The chemistry of transition metal–germanium compounds. Part 2. Synthesis, characterization, structure and reactivity of transition-metal carbonyl-substituted germacyclopent-3-enes

Abstract

A number of transition-metal carbonyl-substituted germacyclopent-3-ene compounds have been prepared by metathesis between 1,1-dibromogermacyclopent-3-enes and sodium salts of transition-metal carbonyl anions.
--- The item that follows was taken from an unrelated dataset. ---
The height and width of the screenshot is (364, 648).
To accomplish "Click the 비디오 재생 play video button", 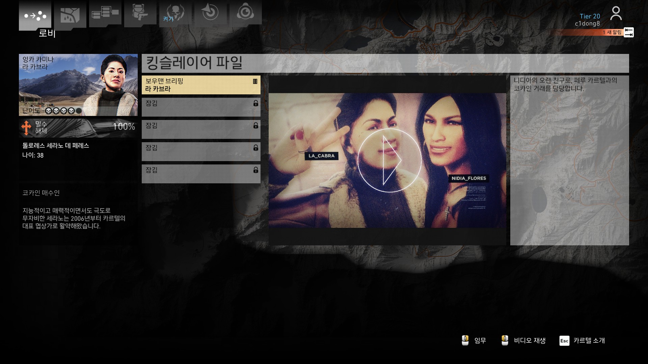I will pyautogui.click(x=523, y=340).

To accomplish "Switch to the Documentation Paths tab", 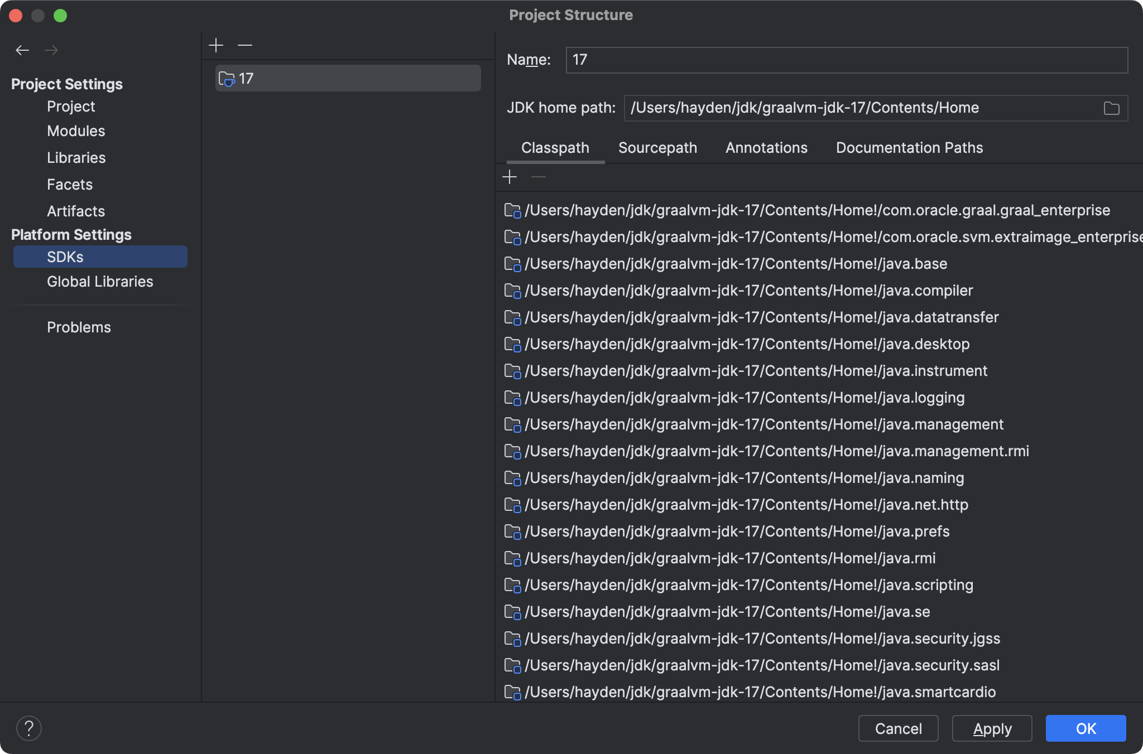I will tap(909, 148).
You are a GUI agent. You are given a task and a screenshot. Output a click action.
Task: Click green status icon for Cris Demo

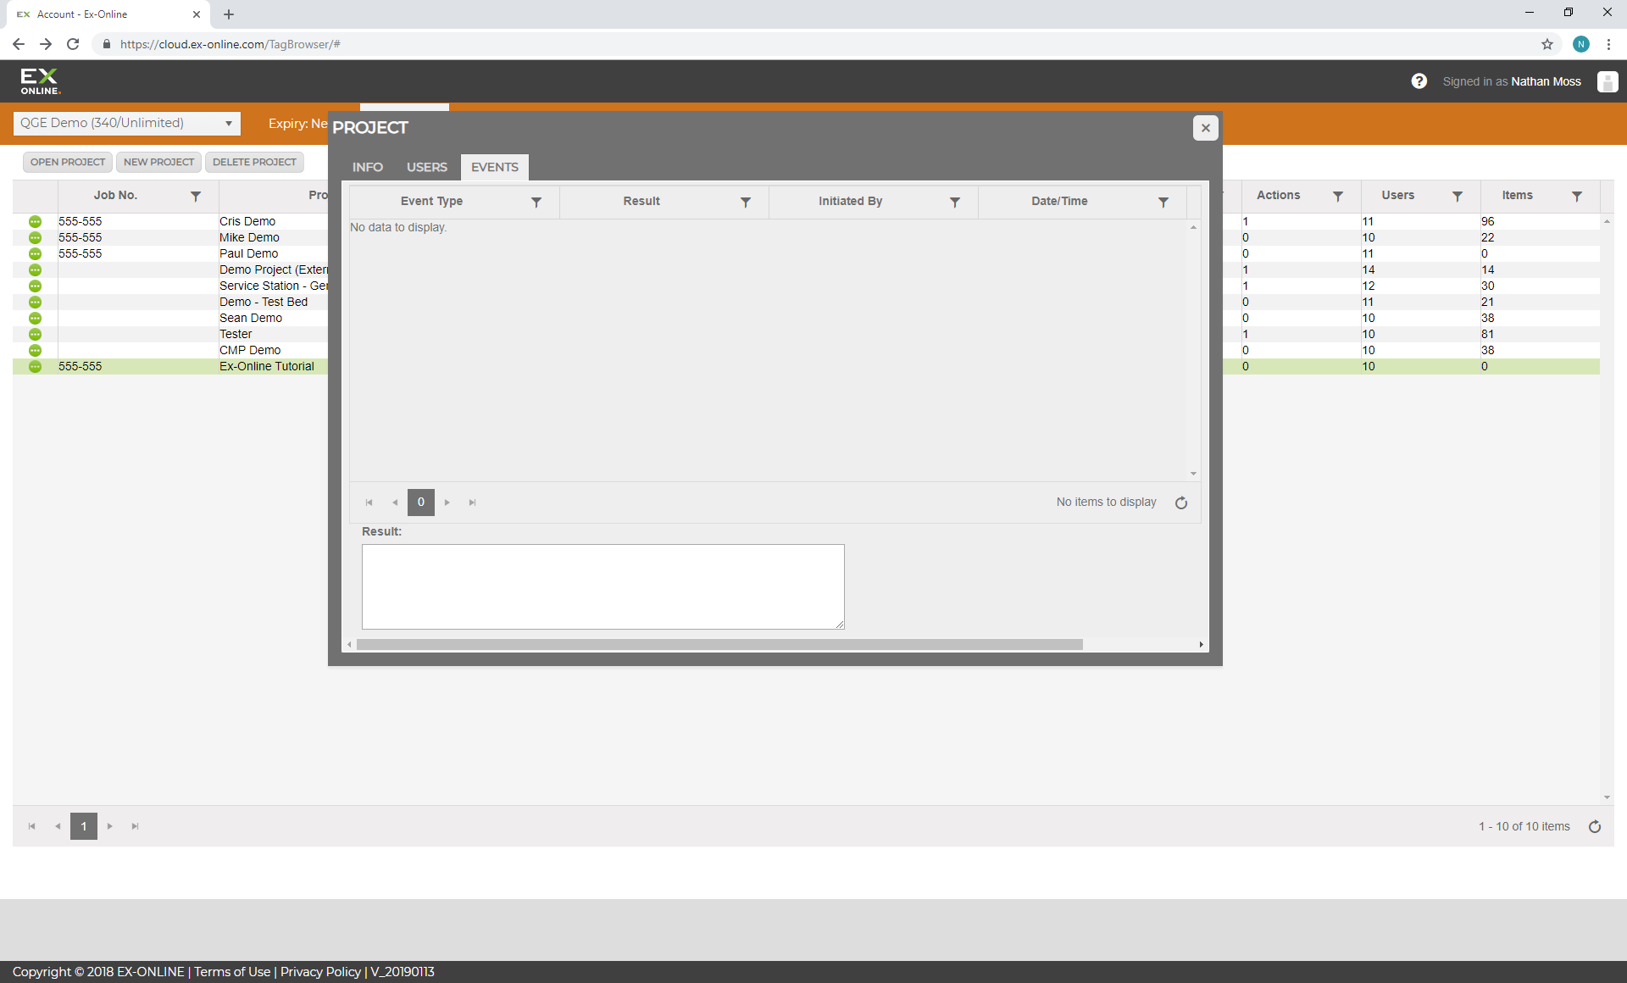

These species have been characterized by a variety of spectroscopic techniques and in the case of 3,4-dimethyl-1,1-bis(tetracarbonylcobaltio)-1-germacyclopent-3-ene 5, 1-bromo-3,4-dimethyl-1-(pentacarbonylmanganio)-1-germacyclopent-3-ene 7 and 1-bromo-3,4-dimethyl-1-(tetracarbonylcobaltio)-1-germacyclopent-3-ene 11 by low-temperature single-crystal X-ray diffraction. Compound 5 crystallizes in the space group P2₁/n with the cell parameters a= 15.556(3), b= 6.691(1), c= 17.726(2)Å, β= 104.23(1)° and Z= 4, 7 in the space group P2₁/c with a= 14.825(2), b= 6.781(1), c= 14.765(2)Å, β= 103.43(0)° and Z= 4, and 11 in the space group P2₁/c with a= 6.441(1), b= 30.040(7), c= 7.472(1)Å, β= 106.38(1)° and Z= 4. All three compounds exhibit a puckered germacyclopent-3-ene ground-state conformation, the origin of which is discussed. In solution the symmetrically substituted compounds exhibit a degenerate equilibrium which involves a planar germacyclopent-3-ene transition state. Reaction of 1-halogeno-1-(transition metal carbonyl)-substituted germacyclopent-3-enes with different transition metal carbonylate anions results in formation of mixed-metal carbonyl derivatives and reduction with LiAlH₄ results in formation of a germanium hydride. Thermolysis of 5 results in loss of a carbonyl ligand and formation of a compound which possesses and intramolecular carbonyl-bridged Co–Co bond. Kinetic data for this decarbonylation reaction, measured by variable-temperature ¹H NMR spectroscopy, reveal activation parameters at an average temperature of 70 °C of ΔG‡=+25.9 kcal mol^–1, ΔH‡=+27.6 kcal mol^–1 and ΔS‡=+5 cal K^–1 mol^–1.